#### REQUIRED WORK:
Every line holding "will" should be copied from the records below.

Data excerpts
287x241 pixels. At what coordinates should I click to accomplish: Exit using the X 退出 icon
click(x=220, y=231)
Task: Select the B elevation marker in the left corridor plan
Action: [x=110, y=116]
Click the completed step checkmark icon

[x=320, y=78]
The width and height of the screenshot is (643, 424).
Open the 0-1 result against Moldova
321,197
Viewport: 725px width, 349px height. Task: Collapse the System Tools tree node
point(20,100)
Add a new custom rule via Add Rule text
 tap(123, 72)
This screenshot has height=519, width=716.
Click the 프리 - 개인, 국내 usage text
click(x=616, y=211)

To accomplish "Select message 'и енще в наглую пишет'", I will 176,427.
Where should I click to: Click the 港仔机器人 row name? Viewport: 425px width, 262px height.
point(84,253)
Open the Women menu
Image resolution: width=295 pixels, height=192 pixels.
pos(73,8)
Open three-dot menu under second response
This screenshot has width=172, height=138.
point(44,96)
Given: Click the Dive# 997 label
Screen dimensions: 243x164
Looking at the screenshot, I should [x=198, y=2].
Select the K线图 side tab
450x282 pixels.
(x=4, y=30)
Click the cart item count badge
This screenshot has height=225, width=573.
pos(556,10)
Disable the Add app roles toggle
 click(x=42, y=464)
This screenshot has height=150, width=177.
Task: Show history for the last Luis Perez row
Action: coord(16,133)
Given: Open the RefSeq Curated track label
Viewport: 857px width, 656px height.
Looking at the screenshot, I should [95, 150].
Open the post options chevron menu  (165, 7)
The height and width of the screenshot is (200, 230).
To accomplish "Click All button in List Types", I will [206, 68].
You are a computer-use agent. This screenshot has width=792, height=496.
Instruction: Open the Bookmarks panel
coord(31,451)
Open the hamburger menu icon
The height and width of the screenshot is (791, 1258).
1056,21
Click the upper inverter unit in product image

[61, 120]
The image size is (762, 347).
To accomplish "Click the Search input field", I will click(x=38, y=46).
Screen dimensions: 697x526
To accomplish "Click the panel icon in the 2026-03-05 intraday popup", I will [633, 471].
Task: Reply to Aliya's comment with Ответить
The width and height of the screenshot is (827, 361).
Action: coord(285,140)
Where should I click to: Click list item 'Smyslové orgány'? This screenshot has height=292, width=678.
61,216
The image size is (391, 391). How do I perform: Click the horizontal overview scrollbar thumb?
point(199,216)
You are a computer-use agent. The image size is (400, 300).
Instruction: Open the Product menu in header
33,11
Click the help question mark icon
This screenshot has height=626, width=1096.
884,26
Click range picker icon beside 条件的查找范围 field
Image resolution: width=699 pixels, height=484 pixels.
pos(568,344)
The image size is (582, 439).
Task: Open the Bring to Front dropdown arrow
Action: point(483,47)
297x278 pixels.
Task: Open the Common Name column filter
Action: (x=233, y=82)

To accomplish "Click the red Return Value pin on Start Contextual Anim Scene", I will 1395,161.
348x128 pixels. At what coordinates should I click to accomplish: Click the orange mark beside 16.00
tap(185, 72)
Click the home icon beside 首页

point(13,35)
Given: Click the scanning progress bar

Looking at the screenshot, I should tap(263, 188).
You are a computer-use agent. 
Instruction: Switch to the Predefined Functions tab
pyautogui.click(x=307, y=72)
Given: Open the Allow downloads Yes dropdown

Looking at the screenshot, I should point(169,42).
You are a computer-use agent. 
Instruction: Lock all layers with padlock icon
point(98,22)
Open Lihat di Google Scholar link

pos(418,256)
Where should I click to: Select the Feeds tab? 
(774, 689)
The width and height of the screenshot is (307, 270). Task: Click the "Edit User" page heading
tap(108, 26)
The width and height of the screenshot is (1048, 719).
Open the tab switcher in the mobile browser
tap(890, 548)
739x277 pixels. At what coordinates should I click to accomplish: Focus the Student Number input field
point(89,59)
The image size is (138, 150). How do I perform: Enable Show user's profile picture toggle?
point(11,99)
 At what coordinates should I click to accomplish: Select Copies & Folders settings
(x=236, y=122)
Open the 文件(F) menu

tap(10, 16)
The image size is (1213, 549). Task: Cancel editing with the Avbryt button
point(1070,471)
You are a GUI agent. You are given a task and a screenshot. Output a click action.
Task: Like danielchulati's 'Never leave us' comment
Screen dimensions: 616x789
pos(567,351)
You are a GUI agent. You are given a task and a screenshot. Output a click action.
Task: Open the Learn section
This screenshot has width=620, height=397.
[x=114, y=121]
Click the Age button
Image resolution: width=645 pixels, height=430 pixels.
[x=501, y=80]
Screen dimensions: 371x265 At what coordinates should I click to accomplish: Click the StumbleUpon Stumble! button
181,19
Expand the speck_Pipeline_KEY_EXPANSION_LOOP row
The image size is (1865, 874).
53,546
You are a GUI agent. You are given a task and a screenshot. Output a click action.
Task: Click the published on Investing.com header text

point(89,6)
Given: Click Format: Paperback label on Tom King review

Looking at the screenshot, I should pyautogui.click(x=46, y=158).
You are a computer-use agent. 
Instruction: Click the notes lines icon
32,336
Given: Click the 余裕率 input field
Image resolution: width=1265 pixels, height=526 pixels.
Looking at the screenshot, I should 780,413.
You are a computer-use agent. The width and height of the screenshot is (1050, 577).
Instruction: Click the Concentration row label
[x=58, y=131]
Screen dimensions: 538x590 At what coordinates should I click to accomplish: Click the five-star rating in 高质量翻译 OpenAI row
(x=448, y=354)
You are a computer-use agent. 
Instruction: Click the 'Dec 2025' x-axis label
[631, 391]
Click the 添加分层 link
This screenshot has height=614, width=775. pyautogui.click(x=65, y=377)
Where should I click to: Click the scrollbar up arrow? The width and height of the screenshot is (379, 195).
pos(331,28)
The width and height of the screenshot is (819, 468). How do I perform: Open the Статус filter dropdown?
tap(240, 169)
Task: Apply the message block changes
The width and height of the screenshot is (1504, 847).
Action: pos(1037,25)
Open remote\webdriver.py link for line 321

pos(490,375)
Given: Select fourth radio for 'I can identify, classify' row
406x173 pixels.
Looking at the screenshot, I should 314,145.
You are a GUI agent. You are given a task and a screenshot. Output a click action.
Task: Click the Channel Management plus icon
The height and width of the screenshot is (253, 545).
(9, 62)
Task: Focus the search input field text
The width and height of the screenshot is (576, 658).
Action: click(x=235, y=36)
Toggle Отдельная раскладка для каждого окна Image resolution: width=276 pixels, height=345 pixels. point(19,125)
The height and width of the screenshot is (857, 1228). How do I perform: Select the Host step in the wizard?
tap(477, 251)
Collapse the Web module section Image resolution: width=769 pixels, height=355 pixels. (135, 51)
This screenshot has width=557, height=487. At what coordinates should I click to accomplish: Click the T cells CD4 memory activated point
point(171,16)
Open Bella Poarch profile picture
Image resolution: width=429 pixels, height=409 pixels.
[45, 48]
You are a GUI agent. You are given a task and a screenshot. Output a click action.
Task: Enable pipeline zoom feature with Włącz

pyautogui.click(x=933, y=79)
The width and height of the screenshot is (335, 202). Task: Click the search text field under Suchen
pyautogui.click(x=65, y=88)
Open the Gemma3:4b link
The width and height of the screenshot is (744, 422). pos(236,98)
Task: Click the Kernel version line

#### SOLUTION TO THIS TASK:
To accomplish "Select message 'и енще в наглую пишет'", I will 176,427.
To accomplish "Click All button in List Types", I will [206, 68].
To accomplish "Click the Search input field", I will click(x=38, y=46).
To accomplish "Click the panel icon in the 2026-03-05 intraday popup", I will [633, 471].
To accomplish "Click the red Return Value pin on Start Contextual Anim Scene", I will 1395,161.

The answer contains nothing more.